We don’t need to tell you that biking is becoming a much more popular recreational activity in the state of Iowa. As a result, we believe it is important that bicyclists have the opportunity have their voices heard in what is Iowa’s largest recreational funding program.
Below is a press release announcing meetings being held around the state to garner continued support for a very instrumental state recreation program.

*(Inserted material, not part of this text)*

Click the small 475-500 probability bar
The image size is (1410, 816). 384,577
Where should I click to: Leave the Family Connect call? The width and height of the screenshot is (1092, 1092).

The Resource Enhancement and Protection fund (REAP) has been around for 24 years, supporting conservation and recreation in communities and counties across the state. Of the $20 million annual allocation, an average of $12 million has actually been appropriated to the Department of Natural Resources over the years. The funds are split between several state agencies to further conservation, recreation, soil & water quality and historical projects. REAP has been instrumental in supporting the biking community through local and regional trail projects across the state.
REAP wants to hear from those who have benefited from the program. Next year is the 25th Anniversary of REAP, let’s make sure that when the REAP Congress meets in January, the priorities are set and the accomplishments are highlighted. Below is a press release on the meetings and a list of the remaining REAP assembly meetings. Please grab your neighbor, biking buddy or children and attend one near you!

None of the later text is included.